I, desperately, hope you are not referring to Raven Adler's  
presentation at Defcon following Black Hat. If so, I think "far more  
explicit step-by-step" is quite an over characterization of what she  
presented. If not, once again, I'd ask you to cite sources rather  
than make broad sweeping statements about what is already available.  
Appealing to some anonymous authority in order to claim the sky is  
falling is hardly endearing.

> Since all blackhats tend to
> communicate with each other to share ideas and to brag about
> their exploits, it is entirely possible that this Cisco
> exploit began in China.

That's a fairly bold statement. I'd also hesitate to label Lynn as a  
black hat as his actions, notification of vendor, confirmation of a  
patch, and release, are not characteristic of a black hat. I'd  
suggest that generalization is incorrect in any case, researchers of  
any hat, in my experience, keep their secrets amongst a small group.

> It is a nice myth to believe that a company like ISS does all
> their own work in-house and that their employees are all super
> gurus. But I would hope that most of you realize this is not
> true. Companies like ISS leverage the work of blackhats just
> like any hacker does. That's why I don't think gagging Lynn or
> ISS or the Blackhat conference will have any positive effect
> whatsoever. In fact, I would argue that this legal manouevering
> has had a net negative effect because it has now been widely
> published that Cisco exploits are possible. This means that
> many more hackers are now trying to craft their own exploits
> and own Cisco routers.

I agree that this was a very large public relations blunder on the  
part of ISS and Cisco. Their actions caused undue attention to be  
placed on this issue and put both groups on the wrong side of a very  
public argument. On the other hand, Lynn is exactly the sort of guru  
you describe. Riley Eller said it best "If you put him and a (Cisco)  
box in a room, the box breaks."

Having spoken with him throughout development of this technique, I  
can assure you that it was not developed, and further, not propagated  
to anyone outside of ISS with Lynn's knowledge. He has taken every  
care possible to ensure that this did not leak. That's not to say it  
will not, certain members within ISS were keen on originally  
releasing this to the public before informing Cisco which prompted  
Lynn to resign on the spot before he was talked into returning after  
they dropping the subject of uninformed public release.

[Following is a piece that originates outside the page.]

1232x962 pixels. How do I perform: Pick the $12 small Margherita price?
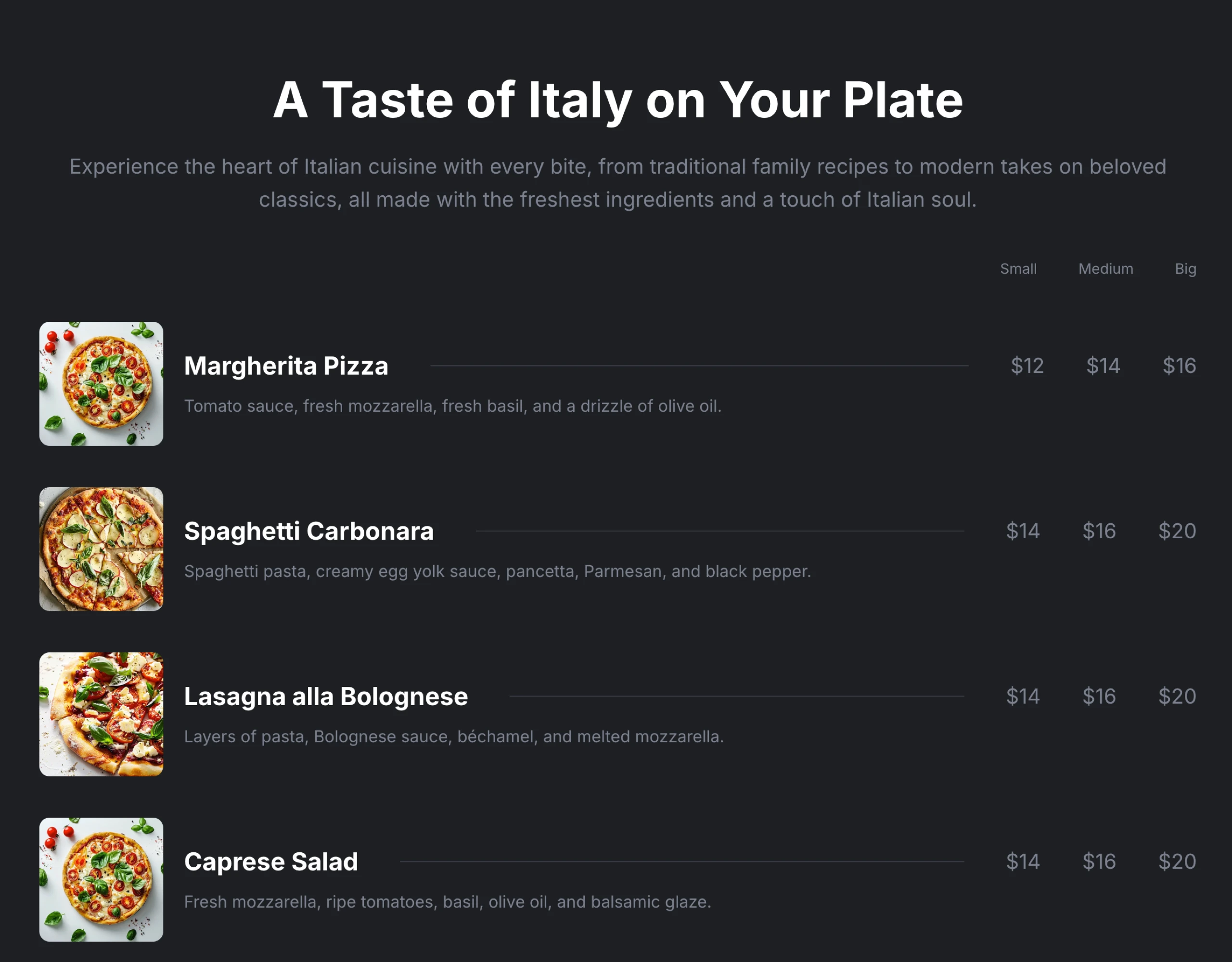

> Now I believe that Open Source software techniques can solve
> this root problem because many eyes can find more bugs.
> This doesn't just mean *BSD and Linux. There are also
> systems like OSKit http://www.cs.utah.edu/flux/oskit/
> and RTAI http://www.rtai.org/ that are more appropriate
> for building things like routers.

"Many eyes can find more bugs" implies several things. It implies  
that a large group of people are investigating bugs, and that the are  
qualified to find bugs of this nature. I would argue that the number  
that meet both criteria is small in the open source world. That is  
not to imply that there are untalented people in the FOSS community,  
only that they are not interested in locating bugs or ensuring  
security of a specialized routing operating system as their primary  
function.

It boils down to the following question: Do you think benefit or  
releasing the source code for IOS, allowing independent researchers  
access to the source code in order to locate flaws, outweighs the  
costs of that release, allowing criminals access to the source code  
in order to locate flaws and forfeiting trade secrets? In the case of  
Cisco, I'm sure the latter weighs more heavily in their mind.